Last edited by Telemachos; 01-21-2009 at 12:58 PM.
 
Old 01-21-2009, 02:59 PM   #3
Telemachos
Member
 
Registered: May 2007
Distribution: Debian
Posts: 754

Rep: Reputation: 60
Quick follow-up: if you want to display the drives, this will work:
Code:
foreach my $record (@information) {
    print "$record->{'Drive'}\n";
}
On the other hand, without more context that really isn't going to give much information. Here's the output:
Code:
hektor ~ $ ./AoH input 
C:
D:
E:
F:
J:
M:
S:
U:
Edit: This seems a little more informative:
Code:
foreach my $number (0..$#information) {
    printf "Record #%d -  %s\n",
    $number + 1, $information[$number]->{'Drive'};
}
Output:
Code:
hektor ~ $ ./AoH input 
Record #1 -  C:
Record #2 -  D:
Record #3 -  E:
Record #4 -  F:
Record #5 -  J:
Record #6 -  M:
Record #7 -  S:
Record #8 -  U:

Last edited by Telemachos; 01-21-2009 at 03:16 PM.
 
Old 01-21-2009, 08:51 PM   #4
wje_lq
Member
 
Registered: Sep 2007
Location: Mariposa
Distribution: FreeBSD,Debian wheezy
Posts: 811

Rep: Reputation: 179Reputation: 179
Telemachos suggests well. But I'm going to take a different tack on this problem. Rather than provide an alternative suggestion, I'm going to answer the question behind Lordandmaker's question.

The question is: "How do I get the unique drive designations to show, rather than the final one each time?"

The question behind the question is: "What don't I understand about references and about arrays of hashes?" That's the one I wish to address, and I'll do it by starting with Lordandmaker's script.

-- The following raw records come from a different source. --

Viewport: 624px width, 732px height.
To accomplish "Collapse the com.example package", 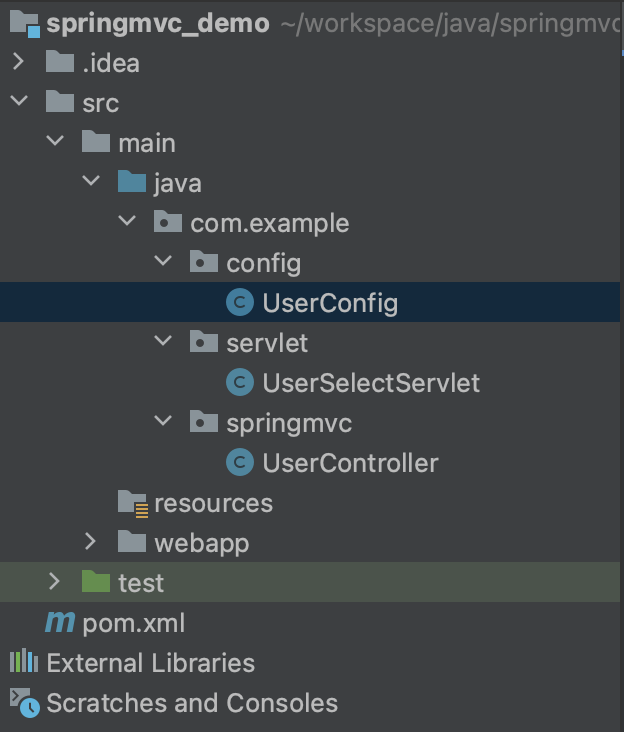I will [x=126, y=223].
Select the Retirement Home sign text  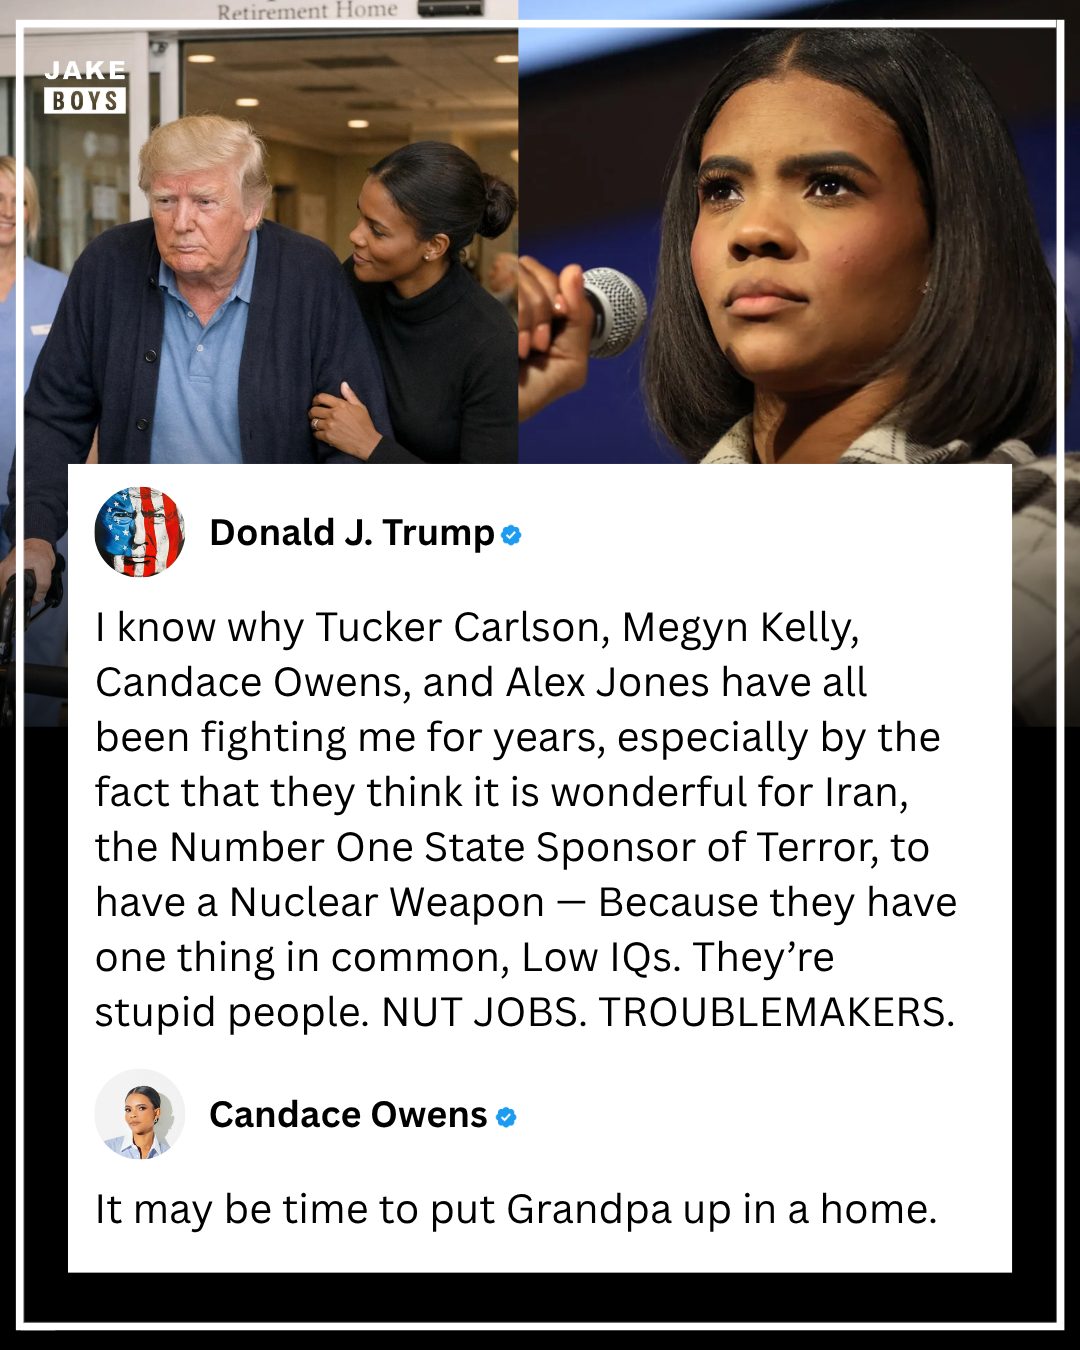307,11
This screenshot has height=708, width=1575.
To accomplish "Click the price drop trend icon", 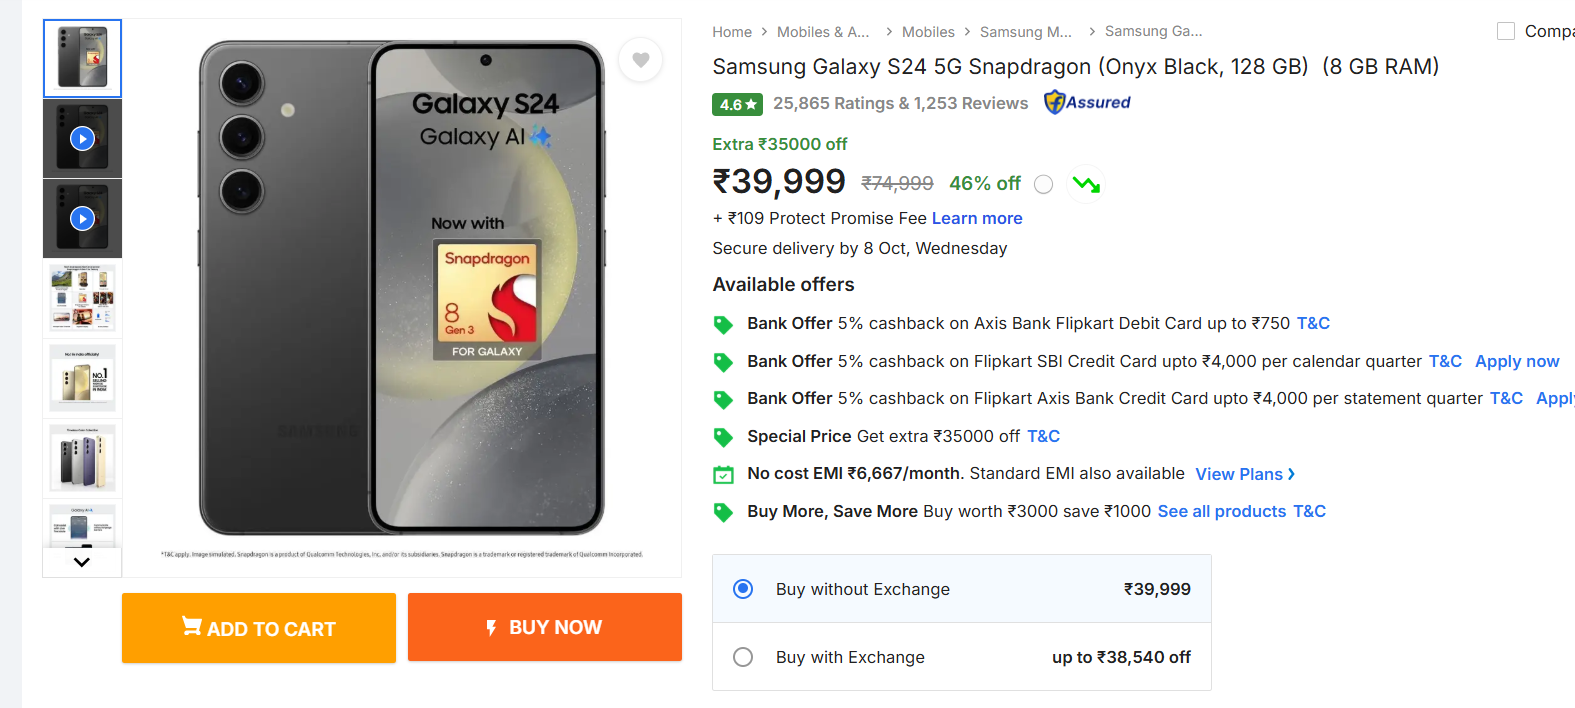I will [x=1086, y=184].
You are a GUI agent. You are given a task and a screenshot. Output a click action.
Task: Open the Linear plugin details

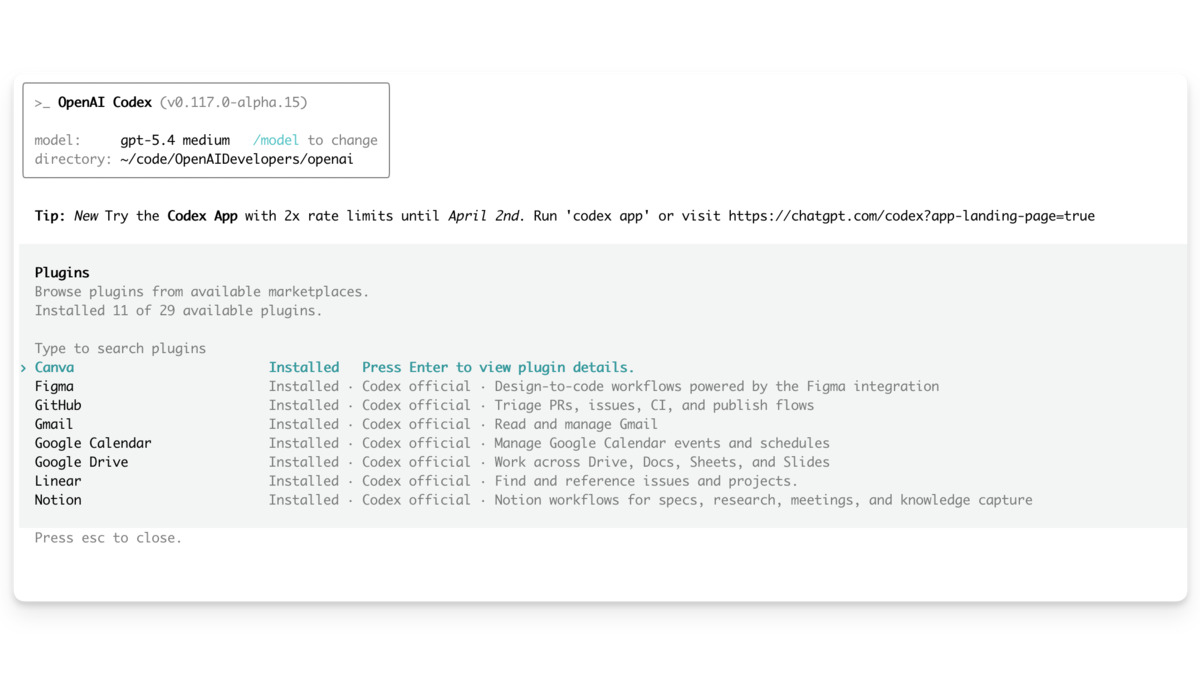pos(57,481)
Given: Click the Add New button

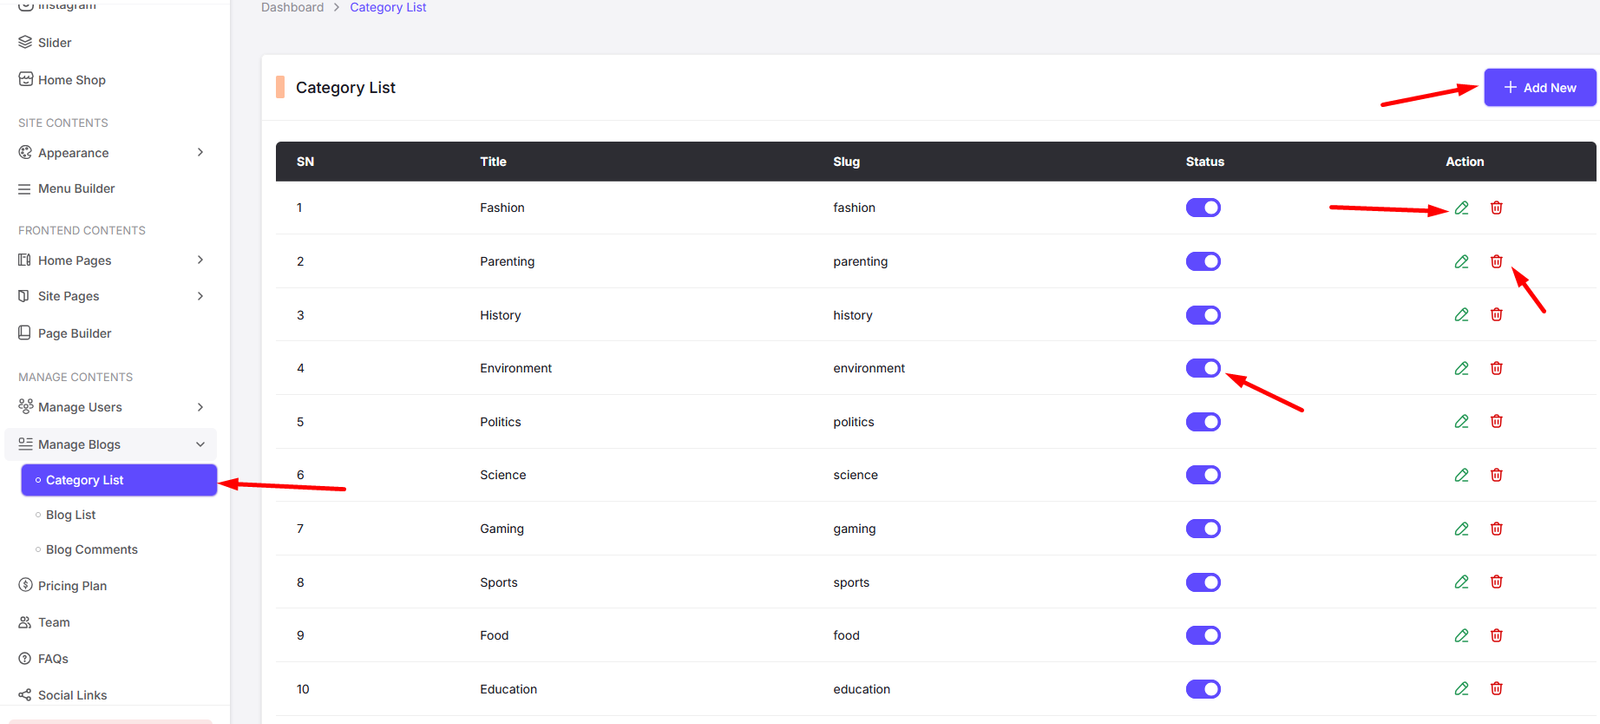Looking at the screenshot, I should coord(1539,88).
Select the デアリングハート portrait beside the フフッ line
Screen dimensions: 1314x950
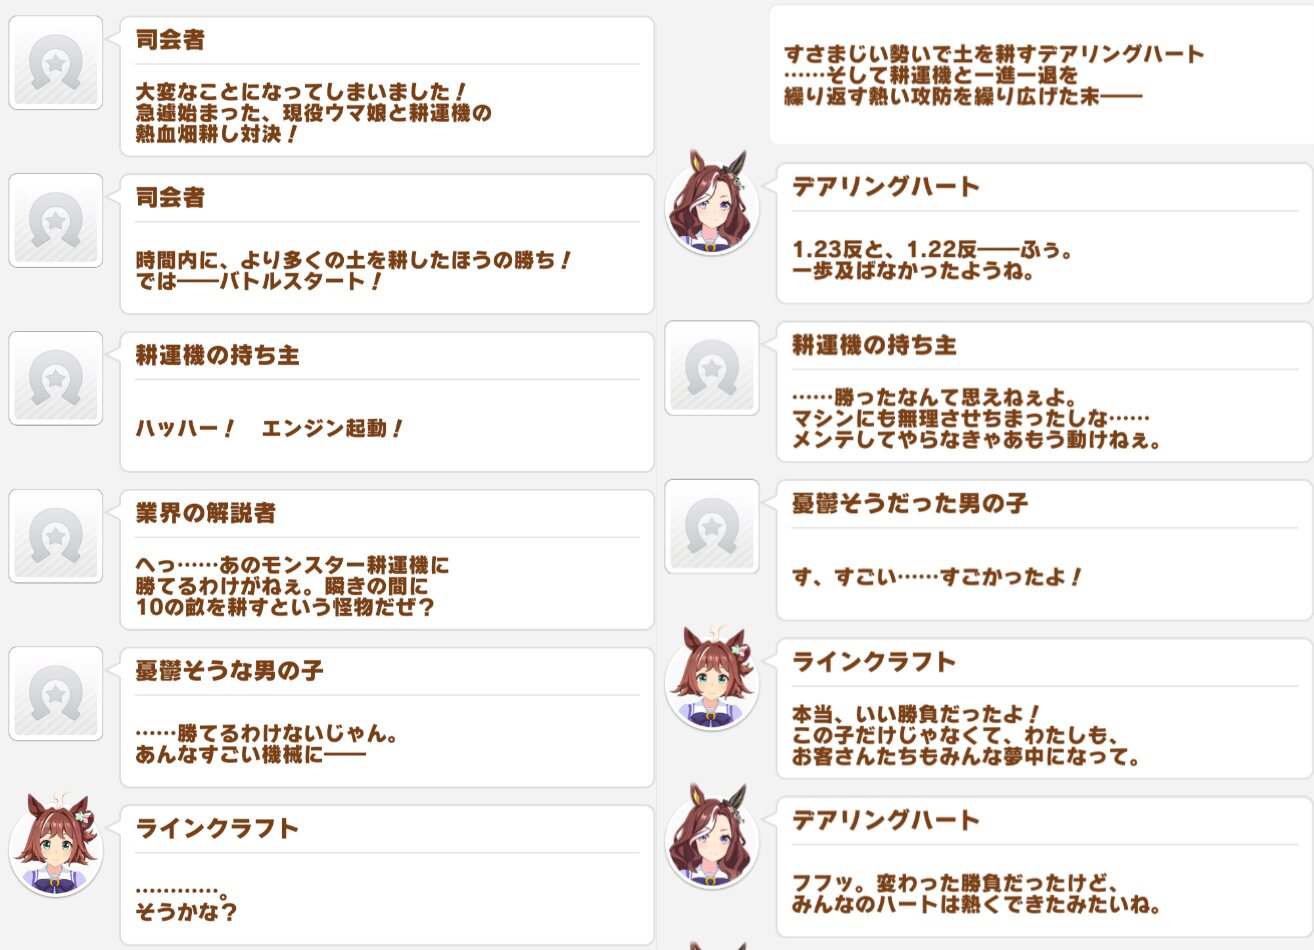[x=712, y=837]
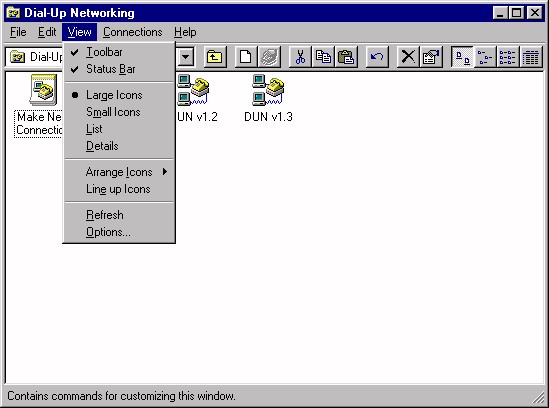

First I'll make four adjustments to the script as Lordandmaker presented it, to make it easily runnable:
  1. I'll put a perl shebang at the beginning. This should vary from system to system, because not all distributions put perl in the same place. Telemachos has an interesting solution to this, but I want to keep this simple and focus on the question at hand.
  2. I'll assign a constant input filename.
  3. I'll comment out the print statements, and uncomment the final paragraph.
  4. I'll tame the output a little by moving the line feed character so that it's at the end of each line, not at the beginning.
Here's the script so far, with the changes in red:
Code:
#!/usr/bin/perl

$input_file="input.txt";

open REPORT, "$input_file" || die ("Error opening input file at $input_file");
while (<REPORT>){
        if (($_ =~ /^Info/)){
                $_ = "";
        }
        $data.=$_;
}
close REPORT;

@data_blocks=split(/\n\n/, $data);
@information=("");
$record="";
foreach (@data_blocks){
        @lines = split (/\n/, $_);
        foreach (@lines){
                ($key, $value)= split (/[ ]{2,}/, $_);
                $record->{$key} = $value;
                # commented out: print $key, " = ", $value, "\n";
        }
        # commented out: print "~ ~ ~ ~ ~\n";
        push @information, $record;
}

# uncommented:

$num_records = $#information;
for ($i=0; $i<$num_records; $i++){
       print "drive =", $information[$i]{'Drive'};
       print "$i\n";
}
So, why doesn't the code behave? Here's where my explaining skills fall down a little, because I'm not intimately familiar with references in Perl, or arrays of hashes for that matter. (I actually didn't use them until you presented this problem, and I may never use them again, because I think this aspect of Perl is too ugly to be allowed to live.) But first I'll show you how to fix the script. Then I'll show you where to find an explanation that should work for you.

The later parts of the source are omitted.